YOUR ASSIGNMENT
Of the lines below, report only those that contain "dialog".

DATASET RECORDS
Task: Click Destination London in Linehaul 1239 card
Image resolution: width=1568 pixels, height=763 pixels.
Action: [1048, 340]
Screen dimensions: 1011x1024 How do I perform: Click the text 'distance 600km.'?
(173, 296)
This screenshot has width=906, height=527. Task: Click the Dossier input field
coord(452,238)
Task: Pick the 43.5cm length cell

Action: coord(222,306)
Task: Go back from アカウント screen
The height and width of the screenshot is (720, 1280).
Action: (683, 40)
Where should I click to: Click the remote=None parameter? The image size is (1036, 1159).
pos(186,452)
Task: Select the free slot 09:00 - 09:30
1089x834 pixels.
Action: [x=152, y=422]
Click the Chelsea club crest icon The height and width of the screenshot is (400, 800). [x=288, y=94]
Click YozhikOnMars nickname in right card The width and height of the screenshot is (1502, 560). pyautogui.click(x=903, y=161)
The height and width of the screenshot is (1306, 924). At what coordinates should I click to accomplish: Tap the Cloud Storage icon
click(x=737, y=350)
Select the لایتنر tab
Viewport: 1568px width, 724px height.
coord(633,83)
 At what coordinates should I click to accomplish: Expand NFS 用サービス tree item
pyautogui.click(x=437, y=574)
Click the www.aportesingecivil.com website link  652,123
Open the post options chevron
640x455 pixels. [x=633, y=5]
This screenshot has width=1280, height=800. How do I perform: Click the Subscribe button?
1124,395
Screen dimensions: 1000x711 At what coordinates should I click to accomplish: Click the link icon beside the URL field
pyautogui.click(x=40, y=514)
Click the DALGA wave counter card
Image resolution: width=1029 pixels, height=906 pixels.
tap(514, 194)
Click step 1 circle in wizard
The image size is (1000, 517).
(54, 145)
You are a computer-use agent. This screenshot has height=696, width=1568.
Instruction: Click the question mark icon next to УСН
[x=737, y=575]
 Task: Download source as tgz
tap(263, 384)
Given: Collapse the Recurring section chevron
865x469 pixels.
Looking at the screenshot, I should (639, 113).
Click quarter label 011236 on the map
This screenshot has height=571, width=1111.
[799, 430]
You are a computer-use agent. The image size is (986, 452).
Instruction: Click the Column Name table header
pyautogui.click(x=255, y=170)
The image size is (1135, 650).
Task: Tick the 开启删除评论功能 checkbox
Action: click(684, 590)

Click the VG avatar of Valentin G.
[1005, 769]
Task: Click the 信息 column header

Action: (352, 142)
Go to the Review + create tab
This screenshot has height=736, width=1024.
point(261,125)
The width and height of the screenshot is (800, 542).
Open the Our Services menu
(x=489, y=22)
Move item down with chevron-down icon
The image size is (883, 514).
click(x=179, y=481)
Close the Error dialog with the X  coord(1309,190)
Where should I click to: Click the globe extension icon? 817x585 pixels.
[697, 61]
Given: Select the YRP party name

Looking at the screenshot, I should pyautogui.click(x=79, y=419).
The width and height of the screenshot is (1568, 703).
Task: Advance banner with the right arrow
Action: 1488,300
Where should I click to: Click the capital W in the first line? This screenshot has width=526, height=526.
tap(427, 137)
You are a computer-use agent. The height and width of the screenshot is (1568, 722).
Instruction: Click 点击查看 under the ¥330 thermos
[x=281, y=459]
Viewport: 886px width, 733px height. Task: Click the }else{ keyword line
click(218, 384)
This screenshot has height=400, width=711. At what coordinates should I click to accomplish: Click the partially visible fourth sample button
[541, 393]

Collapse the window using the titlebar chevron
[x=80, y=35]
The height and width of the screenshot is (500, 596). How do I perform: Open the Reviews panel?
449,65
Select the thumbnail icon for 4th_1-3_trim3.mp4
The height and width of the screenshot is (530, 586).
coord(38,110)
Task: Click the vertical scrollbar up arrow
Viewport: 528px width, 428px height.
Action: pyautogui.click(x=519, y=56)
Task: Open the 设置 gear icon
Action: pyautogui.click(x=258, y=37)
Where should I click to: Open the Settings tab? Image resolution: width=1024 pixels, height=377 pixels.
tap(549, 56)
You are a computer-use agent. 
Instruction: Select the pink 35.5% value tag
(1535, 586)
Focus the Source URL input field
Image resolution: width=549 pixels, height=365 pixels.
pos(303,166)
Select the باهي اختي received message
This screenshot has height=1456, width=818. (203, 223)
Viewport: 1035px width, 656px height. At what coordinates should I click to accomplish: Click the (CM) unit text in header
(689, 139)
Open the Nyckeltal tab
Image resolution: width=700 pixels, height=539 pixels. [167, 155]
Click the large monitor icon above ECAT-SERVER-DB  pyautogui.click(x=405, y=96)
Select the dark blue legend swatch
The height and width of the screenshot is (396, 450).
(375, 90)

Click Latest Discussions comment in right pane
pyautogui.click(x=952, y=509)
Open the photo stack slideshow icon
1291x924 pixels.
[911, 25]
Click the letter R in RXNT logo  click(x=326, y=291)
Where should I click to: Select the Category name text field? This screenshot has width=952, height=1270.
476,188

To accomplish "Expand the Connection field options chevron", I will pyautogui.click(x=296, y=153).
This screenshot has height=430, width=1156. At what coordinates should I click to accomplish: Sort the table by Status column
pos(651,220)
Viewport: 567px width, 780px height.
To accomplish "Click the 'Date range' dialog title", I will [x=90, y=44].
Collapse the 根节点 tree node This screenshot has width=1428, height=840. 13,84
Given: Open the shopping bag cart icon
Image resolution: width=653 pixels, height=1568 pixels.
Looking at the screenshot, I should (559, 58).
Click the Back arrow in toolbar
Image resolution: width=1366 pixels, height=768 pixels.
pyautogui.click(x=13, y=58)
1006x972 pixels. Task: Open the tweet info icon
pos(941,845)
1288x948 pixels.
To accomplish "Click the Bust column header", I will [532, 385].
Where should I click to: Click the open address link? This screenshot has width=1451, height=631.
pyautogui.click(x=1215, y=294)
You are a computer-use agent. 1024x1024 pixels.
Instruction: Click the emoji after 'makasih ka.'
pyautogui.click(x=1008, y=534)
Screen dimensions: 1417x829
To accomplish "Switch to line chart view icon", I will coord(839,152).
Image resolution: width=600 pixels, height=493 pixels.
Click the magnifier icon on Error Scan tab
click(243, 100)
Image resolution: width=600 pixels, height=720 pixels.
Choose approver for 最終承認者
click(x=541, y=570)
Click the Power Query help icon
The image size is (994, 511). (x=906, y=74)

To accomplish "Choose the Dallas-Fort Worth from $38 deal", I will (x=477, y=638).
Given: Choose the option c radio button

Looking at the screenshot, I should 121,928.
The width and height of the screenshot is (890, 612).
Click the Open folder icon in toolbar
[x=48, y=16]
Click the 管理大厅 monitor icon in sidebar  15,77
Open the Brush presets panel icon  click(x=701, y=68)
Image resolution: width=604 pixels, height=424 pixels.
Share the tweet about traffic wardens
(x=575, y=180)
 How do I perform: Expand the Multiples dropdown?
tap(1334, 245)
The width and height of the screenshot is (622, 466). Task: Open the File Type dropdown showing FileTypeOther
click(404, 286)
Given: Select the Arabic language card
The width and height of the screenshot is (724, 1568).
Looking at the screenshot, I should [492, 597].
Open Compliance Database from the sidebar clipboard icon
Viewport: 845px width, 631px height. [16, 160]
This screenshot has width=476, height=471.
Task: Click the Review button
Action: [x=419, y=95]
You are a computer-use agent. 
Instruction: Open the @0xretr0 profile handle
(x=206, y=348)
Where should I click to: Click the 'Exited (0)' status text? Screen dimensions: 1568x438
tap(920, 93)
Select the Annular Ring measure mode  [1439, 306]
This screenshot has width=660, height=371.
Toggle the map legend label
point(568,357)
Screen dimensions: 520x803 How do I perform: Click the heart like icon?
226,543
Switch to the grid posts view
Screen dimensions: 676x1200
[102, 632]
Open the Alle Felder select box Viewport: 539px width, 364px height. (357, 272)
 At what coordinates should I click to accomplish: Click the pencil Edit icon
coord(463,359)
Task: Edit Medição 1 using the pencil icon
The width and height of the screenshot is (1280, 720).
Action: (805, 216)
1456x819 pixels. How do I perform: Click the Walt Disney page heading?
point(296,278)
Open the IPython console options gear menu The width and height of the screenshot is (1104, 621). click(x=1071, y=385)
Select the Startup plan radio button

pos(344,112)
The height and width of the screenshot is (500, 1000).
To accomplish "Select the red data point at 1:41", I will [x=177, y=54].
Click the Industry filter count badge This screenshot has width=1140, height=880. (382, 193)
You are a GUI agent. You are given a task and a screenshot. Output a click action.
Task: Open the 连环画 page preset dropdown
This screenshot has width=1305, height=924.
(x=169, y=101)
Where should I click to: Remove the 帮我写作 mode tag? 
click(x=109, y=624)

SOLVED EXERCISE
Close the Error dialog with the X  coord(1309,190)
To accomplish "Click the 'Date range' dialog title", I will [x=90, y=44].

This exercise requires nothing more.